Schauplatz ist die Teufelsinsel in Französisch-Guayana. Bogart, Peter Ustinov und Aldo Ray wollen sich Geld besorgen, um von der Insel fliehen zu können. Dazu dringen sie in einen Kaufmannsladen ein, nehmen die Familie (Leo G. Carroll, Joan Bennett und als Tochter Gloria Talbott) aber nicht als Geiseln, sondern geben vor, das Dach des Hauses reparieren zu wollen. Vom Dach aus bekommen sie mit, daß die sympathische Familie einige Probleme hat: Das Geschäft geht nicht, Carroll erwartet seinen strengen Cousin (Basil Rathbone), der die Bücher prüfen möchte, und Talbott ist in Rathbones Sohn John Baer verliebt, mit dem sie aber sicher nicht glücklich werden kann. Bei den Dreien regt sich das Gerechtigkeitsgefühl, und sie beschließen zu helfen.

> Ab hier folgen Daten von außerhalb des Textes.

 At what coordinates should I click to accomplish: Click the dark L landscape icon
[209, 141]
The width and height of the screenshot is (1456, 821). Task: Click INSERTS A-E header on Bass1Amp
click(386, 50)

Die Sträflinge machen sich auf ihre Art nützlich: Bogart frisiert die Bilanzen und bringt mit kleinen Betrügereien das Geschäft in Gang, Ustinov knackt ein paar Schlösser, und zu dritt bringen sie Rathbone und dann auch seinen Sohn um (mithilfe einer Giftschlange, die sie stets mit sich herumtragen). Erst dann reisen sie, verkleidet als Gentlemen, mit dem nächsten Schiff nach Paris ab. Das war schon die ganze Handlung. Der Film lebt ausschließlich von Kontrasten. Während der Zuschauer stets weiß, daß die Sträflinge im Prinzip skrupellos und gefährlich sind, erscheinen sie der etwas unbedarften Familie als Retter in der Not, und Rathbone durchschaut sie zwar als Lumpen, macht aber den tödlichen Fehler, sie zu unterschätzen. Die Kritiker der 1950er Jahre hatten Schwierigkeiten mit dem schwarzen Humor. Heute dürfte der leichte Zynismus niemanden mehr vom Hocker reißen.

Es ist aber immer noch ein unterhaltsamer und witziger Film. Die anspielungsreichen Dialoge machen Spaß. Und ich finde es sehenswert, wie Bogart, ohne sehr komödiantisch spielen zu müssen, sein altes Gangsterimage parodiert. Peter Ustinov wirkt ja generell ein wenig zwielichtig. Aldo Ray kenne ich glaube ich nur in dieser Rolle. Basil Rathbone, der für Michael Curtiz schon den Guy of Gisbourne spielte, hat leider eine relativ kleine Rolle. Es gibt ein amerikanisches Remake (mit Robert de Niro) und ein japanisches. Der alte Film ist ziemlich günstig als DVD zu erwerben. Aufgeteilt in Clips und auf Englisch kann man ihn auch auf youtube sehen.